Entries provided below:

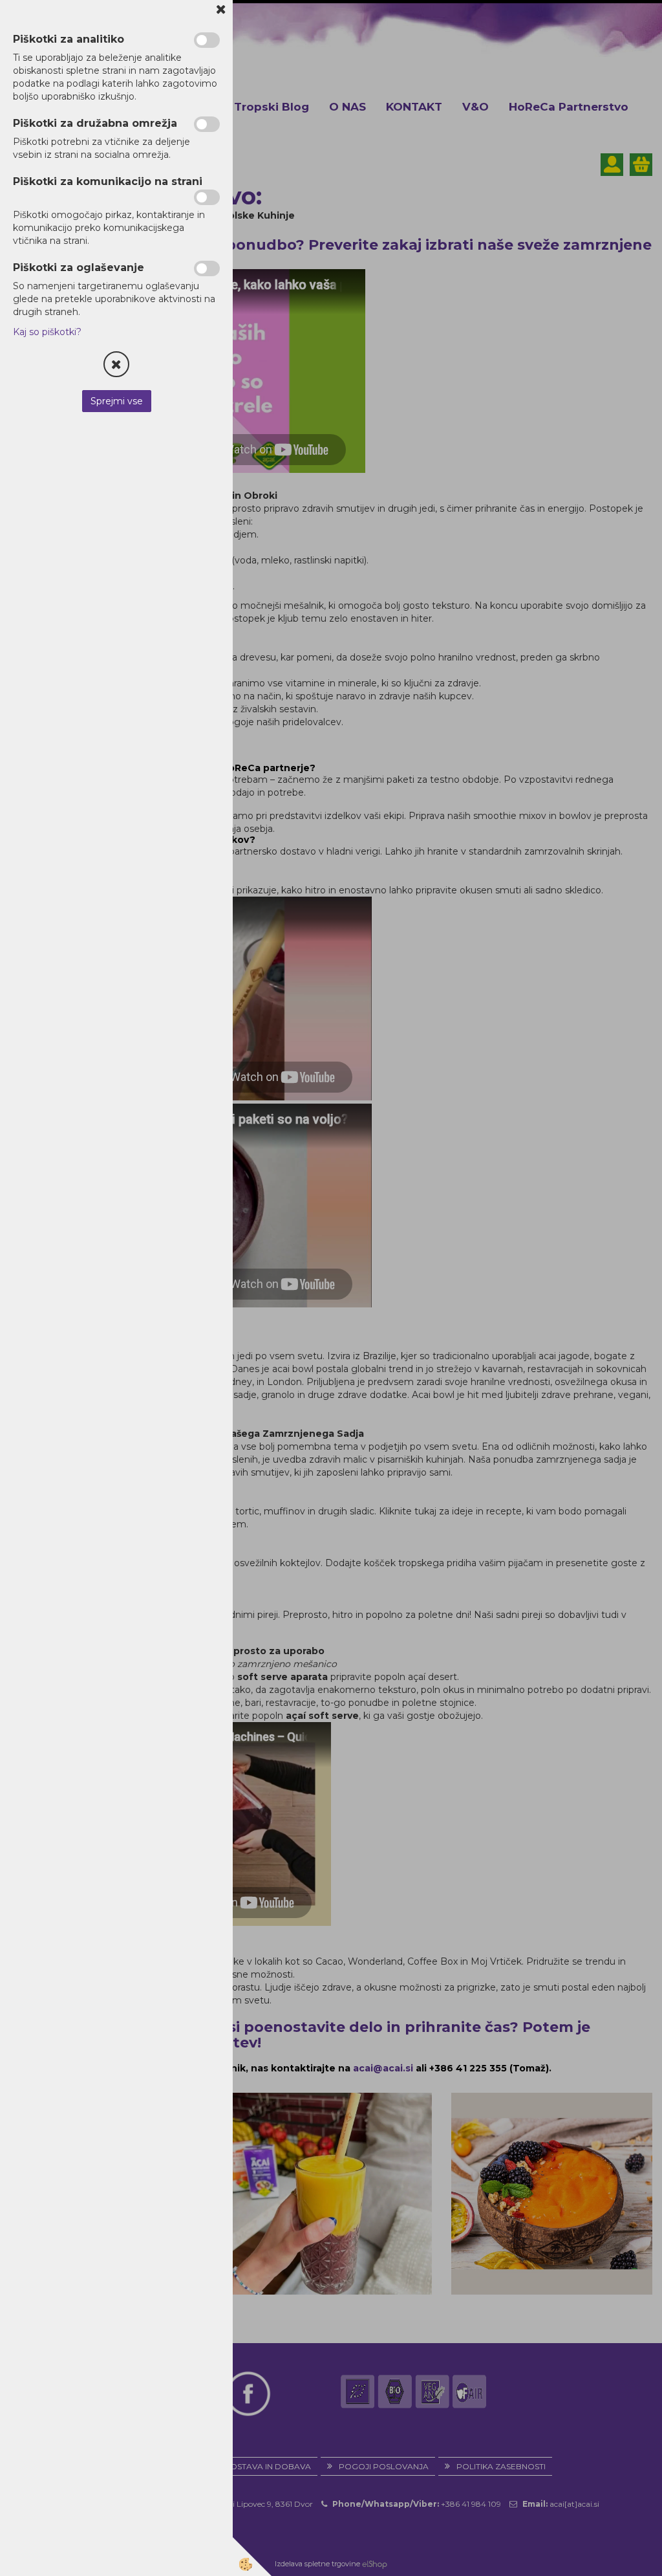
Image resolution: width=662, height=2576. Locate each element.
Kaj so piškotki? (47, 332)
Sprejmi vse (117, 401)
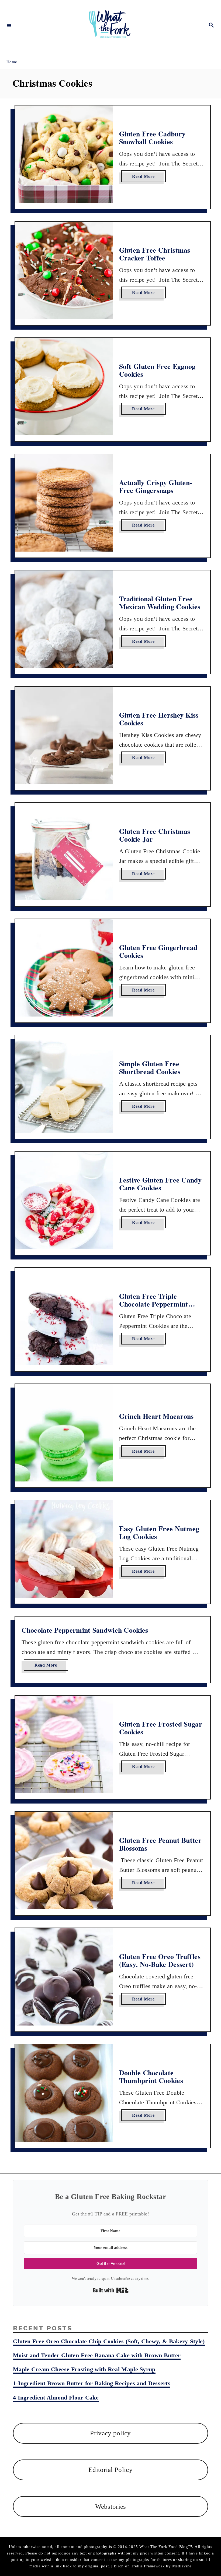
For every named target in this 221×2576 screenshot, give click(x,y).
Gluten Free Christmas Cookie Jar (154, 835)
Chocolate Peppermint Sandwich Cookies (85, 1630)
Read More (145, 178)
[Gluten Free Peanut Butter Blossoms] (64, 1860)
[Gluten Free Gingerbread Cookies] (64, 968)
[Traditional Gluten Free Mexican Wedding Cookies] (64, 619)
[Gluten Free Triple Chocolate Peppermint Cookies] (64, 1316)
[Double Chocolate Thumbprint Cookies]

End of Entries provided.

> [Activity] Taking the line with "Gluten Free Christmas Cookie Jar (154, 835)" as the start and the last line of the data above as the end, write out those two lines and every line between them exactly, and only those.

> [Answer to the problem]
Gluten Free Christmas Cookie Jar (154, 835)
Chocolate Peppermint Sandwich Cookies (85, 1630)
Read More (145, 178)
[Gluten Free Peanut Butter Blossoms] (64, 1860)
[Gluten Free Gingerbread Cookies] (64, 968)
[Traditional Gluten Free Mexican Wedding Cookies] (64, 619)
[Gluten Free Triple Chocolate Peppermint Cookies] (64, 1316)
[Double Chocolate Thumbprint Cookies]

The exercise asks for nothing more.